= Required tasks =
1. Answer these from the passage on Yip Harburg:
(a) In what year was Harburg born?
(b) What shared love made Harburg and Ira Gershwin friends in high school?
(c) How many years did Harburg work for an appliance company?
2. For each statement, say yes or no depending on whether the passage on Yip Harburg agrees, and quote the words that decide it.
(a) Harburg wrote the lyrics for The Wizard of Oz.
(b) Like Gershwin, Harburg went straight into the music business.
(c) Gershwin helped promote Harburg's work.

= Excerpted passage =
Kingsolver wrote, "The main thing that separates happy people from other people [is] the feeling that you're a practical item, with a use, like a sweater or a socket wrench."


It's the birthday of lyricist (Edgar) Yip Harburg, born in New York City (1896). He wrote songs like "April In Paris," "It's Only a Paper Moon," and "Hurry Sundown" for movies including Can't Help Singing (1944), California (1946) and Centennial Summer (1946); but he's best known as the man who wrote the lyrics and much of the script for The Wizard of Oz (1939).

He became high school friends with Ira Gershwin when he discovered they both loved the musicals of Gilbert and Sullivan. They both wrote light verse for their high school and college newspapers, and began writing song lyrics on the side. But instead of jumping into the music business like Gershwin, Harburg spent seven years working for an appliance company. When the market crashed in 1929, he decided to try his hand at writing song lyrics again, and Gershwin co-wrote several songs with him and promoted his work.

= Given data =
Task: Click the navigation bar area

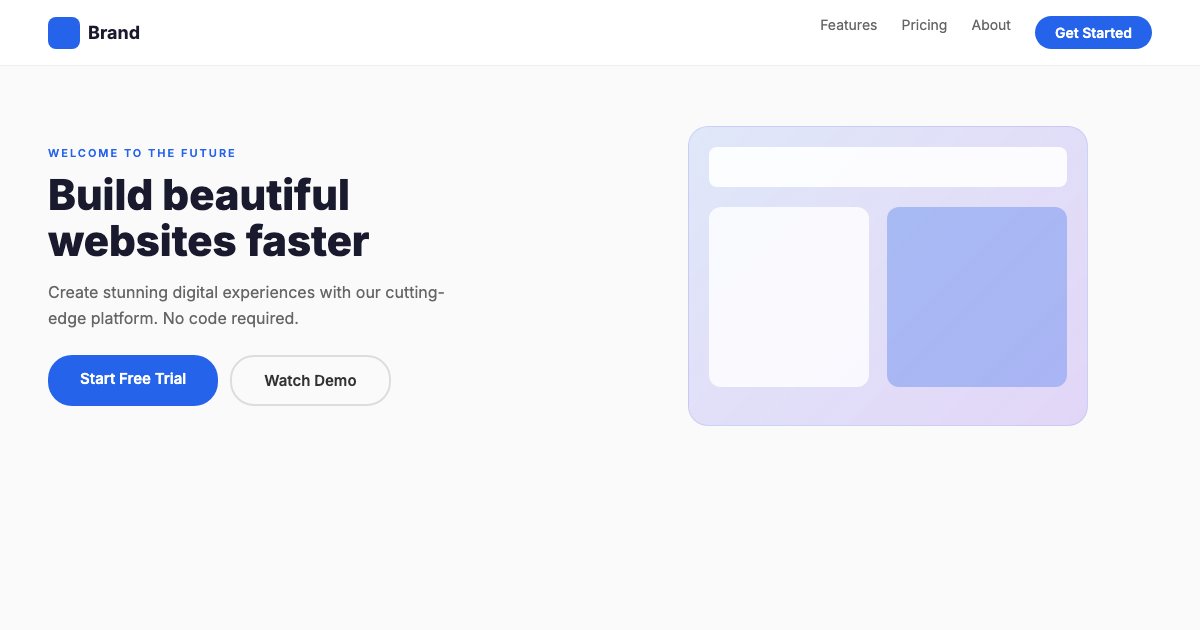Action: click(600, 32)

= Replies =
1.
(a) 1896
(b) The musicals of Gilbert and Sullivan
(c) Seven years

2.
(a) Yes: "he's best known as the man who wrote the lyrics and much of the script for The Wizard of Oz (1939)"
(b) No: "instead of jumping into the music business like Gershwin, Harburg spent seven years working for an appliance company"
(c) Yes: "Gershwin co-wrote several songs with him and promoted his work"